§ To do
Copy out the passage below on Australian lending and securities regulation word for word, in full.

In March 2018, the Treasury Laws Amendment (Banking Measures No. 1) Act 2018 came into effect to further regulate non-ADI lenders, including non-ADI mortgage originators.27 This law extended APRA's powers to allow APRA to make rules and issue directions relating to the lending activities of non-ADI lenders where it has identified material risks of instability in the Australian financial system. Directions, powers and penalties were also introduced for non-ADI lenders who contravene a direction from APRA. This gave APRA further control over entities that provide finance in Australia but that are not considered to be conducting banking business under the Banking Act 1959 as they do not take deposits. However, these powers do not extend to the continuing prudential regulation and supervision of non-ADI lenders that APRA currently has over ADIs. This law also requires certain non-ADI lenders to register under the Financial Sector (Collection of Data) Act 2001 to allow APRA to gain access to their lending data.

iv Offers of securities and other financial products

Offers for the issue and (in certain cases) the sale or purchase of equity and debt securities28 in Australia are regulated by Part 6D.2 of the Corporations Act, whereas the issue of other financial products is regulated by Part 7.9 of the Corporations Act. The provisions of the Corporations Act relating to offers of securities, and other financial products for issue or sale, do not apply to offers received outside Australia.29

As a general matter, a person must not offer or invite applications for the issue, sale or purchase of securities in Australia (including an offer or invitation that is received by a person in Australia) unless a prospectus or other disclosure document that complies with the form and content requirements of the Corporations Act has been lodged with ASIC. A similar requirement in relation to the lodgement with ASIC of a product disclosure statement (PDS) is set out in Part 7.9 of the Corporations Act in relation to offers for the issue and (in certain cases) the sale or purchase of other financial products.

§ Source material
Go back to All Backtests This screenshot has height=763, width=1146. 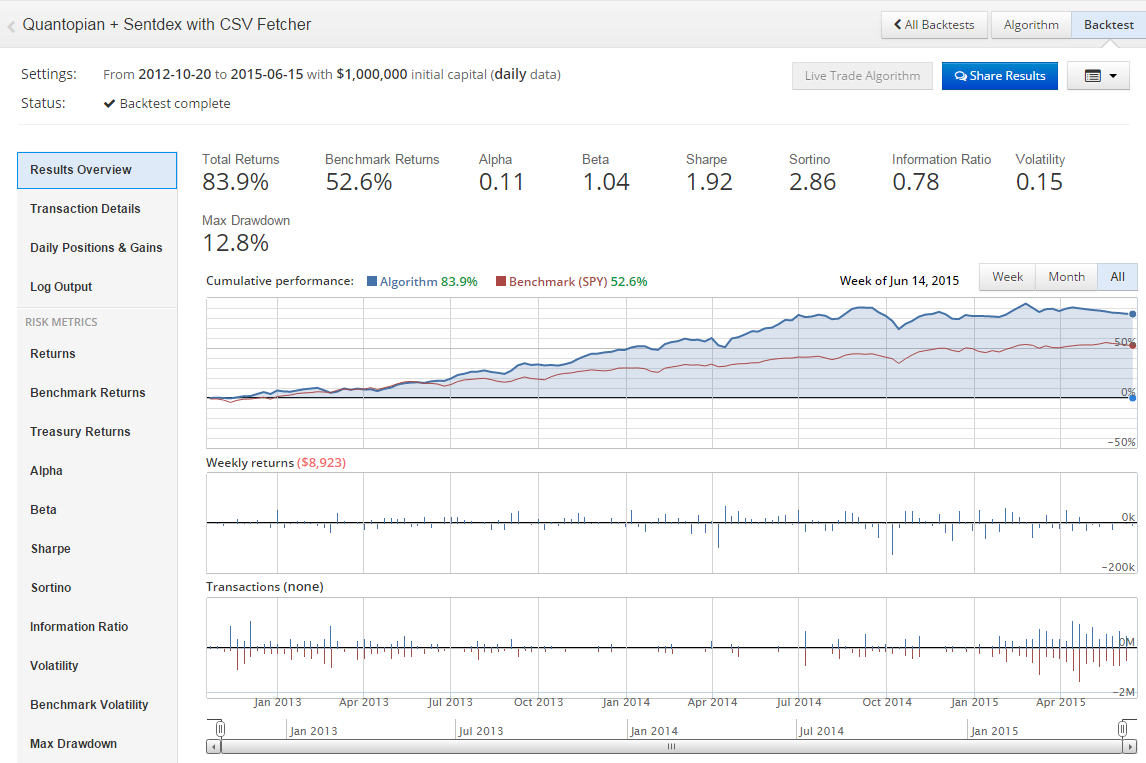tap(934, 25)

§ Solution to this problem
In March 2018, the Treasury Laws Amendment (Banking Measures No. 1) Act 2018 came into effect to further regulate non-ADI lenders, including non-ADI mortgage originators.27 This law extended APRA's powers to allow APRA to make rules and issue directions relating to the lending activities of non-ADI lenders where it has identified material risks of instability in the Australian financial system. Directions, powers and penalties were also introduced for non-ADI lenders who contravene a direction from APRA. This gave APRA further control over entities that provide finance in Australia but that are not considered to be conducting banking business under the Banking Act 1959 as they do not take deposits. However, these powers do not extend to the continuing prudential regulation and supervision of non-ADI lenders that APRA currently has over ADIs. This law also requires certain non-ADI lenders to register under the Financial Sector (Collection of Data) Act 2001 to allow APRA to gain access to their lending data.

iv Offers of securities and other financial products

Offers for the issue and (in certain cases) the sale or purchase of equity and debt securities28 in Australia are regulated by Part 6D.2 of the Corporations Act, whereas the issue of other financial products is regulated by Part 7.9 of the Corporations Act. The provisions of the Corporations Act relating to offers of securities, and other financial products for issue or sale, do not apply to offers received outside Australia.29

As a general matter, a person must not offer or invite applications for the issue, sale or purchase of securities in Australia (including an offer or invitation that is received by a person in Australia) unless a prospectus or other disclosure document that complies with the form and content requirements of the Corporations Act has been lodged with ASIC. A similar requirement in relation to the lodgement with ASIC of a product disclosure statement (PDS) is set out in Part 7.9 of the Corporations Act in relation to offers for the issue and (in certain cases) the sale or purchase of other financial products.